I was shocked to discover on a recent thread that, because I still drink loose leaf tea in a pot with a teacosy, I am one of the OLD FOGEY brigade.

Ok - I've been living out of the country for the past 45 years so am not much in tune with the times, but I would have thought that many more of you of my generation would still be drinking their tea this way.

The teabag is not ecological. Pouring hot water into a cold mug with a teabag in it is NOT making proper tea.

Most of us are not dashing out of the door anymore to get to work so time-saving is not criteria.

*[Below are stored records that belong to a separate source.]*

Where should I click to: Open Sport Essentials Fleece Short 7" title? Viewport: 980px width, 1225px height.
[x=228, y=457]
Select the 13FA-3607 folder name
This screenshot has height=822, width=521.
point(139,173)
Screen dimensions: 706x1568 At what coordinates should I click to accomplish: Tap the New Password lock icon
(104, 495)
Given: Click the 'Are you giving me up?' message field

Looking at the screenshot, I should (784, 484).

It is even hard these days for me to buy looseleaf tea (the ordinary kinds) on the internet. Last time, I had to purchase a two kilo pack and decant it all into small tins.

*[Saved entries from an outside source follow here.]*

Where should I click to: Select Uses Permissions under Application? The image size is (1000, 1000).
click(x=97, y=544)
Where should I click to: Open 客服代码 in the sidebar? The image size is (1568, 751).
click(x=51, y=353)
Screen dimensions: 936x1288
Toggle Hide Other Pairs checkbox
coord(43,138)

I avoid the use of a tea strainer or pot heating as my teapot is a cast iron Japanese one where the filter sits just under the lid, thus eliminating the need to heat the pot as the boiling water passes through the tea before touching it.

This is also useful because, if there is still tea in the pot after my morning cups, I can just put the pot on the gas and re-heat it in the afternoon. Economical too as tea costs more here in Europe than in the UK.

Does nobody else agree with me that there is nothing better than a proper cuppa from a teapot with a nice padded or knitted teacosy?

callgirl1 Sun 13-Oct-19 17:51:42

I use the teapot when there`s more than one person for tea, otherwise it`s a teabag in the mug. I always used loose leaf tea until we moved into a touring caravan temporarily (it lasted 15 months!), so then teabags were more practical, but just never went back to loose tea. I used to use Hornimans and save the stamps off the packet.
When I got married, my grandma gave me a sort of double spoon thingy with a spring action, it had little holes in it and was for putting tea in and brewing in the cup, she used it a lot, but I never have, it`s still in my kitchen drawer though.

phoenix Sun 13-Oct-19 17:58:41

Tea bag in a mug here blush Mr P doesn't drink tea, and I only have I cup/mug a day, first thing in the morning.

But putting the milk in before the watershock that is wrong, wrong, wrong!

LondonGranny Sun 13-Oct-19 18:09:20

Regarding getting rid of tea leaves. I'm lucky enough to now have a garden, albeit a tiny one, so leaves go on the garden as a mulch or in the food waste bin if it's bucketting down outside. Before I had a garden they went down the loo, never the sink.

MamaCaz Mon 14-Oct-19 12:17:15

My fairy house tea cosy. I made it to fit the bone China teapot that was part of a prize I won here on Gransnet smile

giulia Mon 14-Oct-19 13:31:57

MamaCaz FANTASTIC! Well done and what creativity! I bet your grandchildren love it and want tea from the fairy pot.

MamaCaz Mon 14-Oct-19 13:39:25

I really wish I could take credit for the design, giulia, but I'm not that clever. It was someone else's pattern, with just a few twists of my own added here and there in the trimmings.

SirChenjin Mon 14-Oct-19 14:14:44

That’s beautiful Mama! ???

giulia Mon 14-Oct-19 14:15:59

MamaCaz Well, I couldn't have done it in a month of Sundays.

MamaCaz Mon 14-Oct-19 17:12:55

" Well, I couldn't have done it in a month of Sundays. "

I love that expression, giulia - I still use it sometimes, but don't think I have ever heard the next generation using it grin

giulia Mon 14-Oct-19 19:29:25

MamaCaz Well, we're a couple of old fogeys then, aren't we!

GrannySomerset Mon 14-Oct-19 19:51:10

We were given a 1 pint Old Hall stainless steel teapot as a wedding present in 1962 and it has been in daily use since. It does perfectly for two (bone China) mugs. We have over the years acquired 1.5 and 2 pint versions of this wonderful design classic and they are in regular use. We also have two inherited silver pots which rarely see the light of day unless we are trying to look civilised - which we have rather given up.

These days tea bags of various flavours mean that family members’ disparate tastes can be catered for. It was much easier in the distant past when it was Typhoo or nothing!